In 2010 she was all alone when she boarded a plane from the Iraqi capital to Kuala Lampur, Malaysia.
There, she paid $3000 to get on a fishing boat to reach Indonesia.
"I was in Indonesia for more than two years. I paid $6000 to a group of men who said they would smuggle me to Australia, they just ran away with my money."
Following that, Saeed made several dangerous, but unsuccessful attempts, to get to what she thought was her final destination.
"One time we were in a tiny boat and there were 70 people on it. We got caught in storm. I thought it was time to die, but we survived, I don't know how."
The desperate asylum seeker was on her fourth attempt to reach Australia when Indonesian police arrested her and several others on a small fishing vessel in international waters.
From there, Saeed was taken to a detention centre in Tanjung Pinang City and finally to another one in Medan. In 2012, she was granted a refugee visa to New Zealand and made her journey home to Auckland.
"I kept trying to escape because it is horrible. Your mind gets tired thinking about the future and what will happen. It is not nice."
Saeed is now a proud west Aucklander and wants to be New Zealand's top fashion designer.
At 36, she decided to enrol in a two-year course at New Zealand Fashion Tech. Her diploma finishes at the end of this year.

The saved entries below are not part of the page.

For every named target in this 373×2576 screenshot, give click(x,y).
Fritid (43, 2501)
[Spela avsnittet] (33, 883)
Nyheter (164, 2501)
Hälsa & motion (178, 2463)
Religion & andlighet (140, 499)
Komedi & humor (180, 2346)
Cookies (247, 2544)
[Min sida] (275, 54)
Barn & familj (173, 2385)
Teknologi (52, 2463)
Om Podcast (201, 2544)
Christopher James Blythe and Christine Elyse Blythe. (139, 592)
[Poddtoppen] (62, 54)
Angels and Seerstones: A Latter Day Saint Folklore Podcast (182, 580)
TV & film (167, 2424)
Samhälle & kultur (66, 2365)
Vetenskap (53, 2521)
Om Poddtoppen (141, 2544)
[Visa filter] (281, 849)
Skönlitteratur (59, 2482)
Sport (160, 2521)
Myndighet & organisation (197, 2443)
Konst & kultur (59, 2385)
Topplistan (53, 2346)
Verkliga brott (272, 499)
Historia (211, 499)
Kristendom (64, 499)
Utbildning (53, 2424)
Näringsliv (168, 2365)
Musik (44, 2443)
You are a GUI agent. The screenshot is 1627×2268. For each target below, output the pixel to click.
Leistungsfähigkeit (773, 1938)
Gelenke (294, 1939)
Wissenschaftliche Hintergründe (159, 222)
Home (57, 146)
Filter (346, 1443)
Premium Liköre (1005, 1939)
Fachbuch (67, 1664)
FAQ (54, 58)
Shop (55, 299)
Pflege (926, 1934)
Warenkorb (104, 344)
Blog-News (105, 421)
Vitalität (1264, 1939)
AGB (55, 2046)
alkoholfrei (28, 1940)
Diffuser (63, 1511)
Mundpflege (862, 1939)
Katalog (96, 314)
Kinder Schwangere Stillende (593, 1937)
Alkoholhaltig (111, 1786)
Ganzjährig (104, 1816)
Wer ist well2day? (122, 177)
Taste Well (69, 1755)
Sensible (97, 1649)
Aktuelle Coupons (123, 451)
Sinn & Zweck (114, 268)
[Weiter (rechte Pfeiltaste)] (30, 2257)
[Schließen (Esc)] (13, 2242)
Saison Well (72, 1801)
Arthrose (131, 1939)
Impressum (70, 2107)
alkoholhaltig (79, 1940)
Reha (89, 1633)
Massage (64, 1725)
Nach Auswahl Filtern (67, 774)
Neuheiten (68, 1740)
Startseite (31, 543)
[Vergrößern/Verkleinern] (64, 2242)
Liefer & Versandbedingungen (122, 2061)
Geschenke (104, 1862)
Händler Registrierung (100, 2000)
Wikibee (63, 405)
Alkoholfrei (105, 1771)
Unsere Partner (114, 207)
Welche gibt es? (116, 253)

"When I am done, I want to be the best in the fashion industry. I knew nothing about sewing clothes in Iraq, but now I am designing them."
One of Saeed's designs was recently showcased as part of a project called Resene NZ Fashion Tech Colour of Fashion.
She picked a shade called Pioneer Red for her creation. The hue, she says, represents her own emotions - "excitement, fear, hope and frustration".
The design at the front of her dress symbolises her journey. A ladder depicting her climb to freedom.
She was reunited with her sons in 2013. Both are now grown up and working, they live on their own in Mount Albert.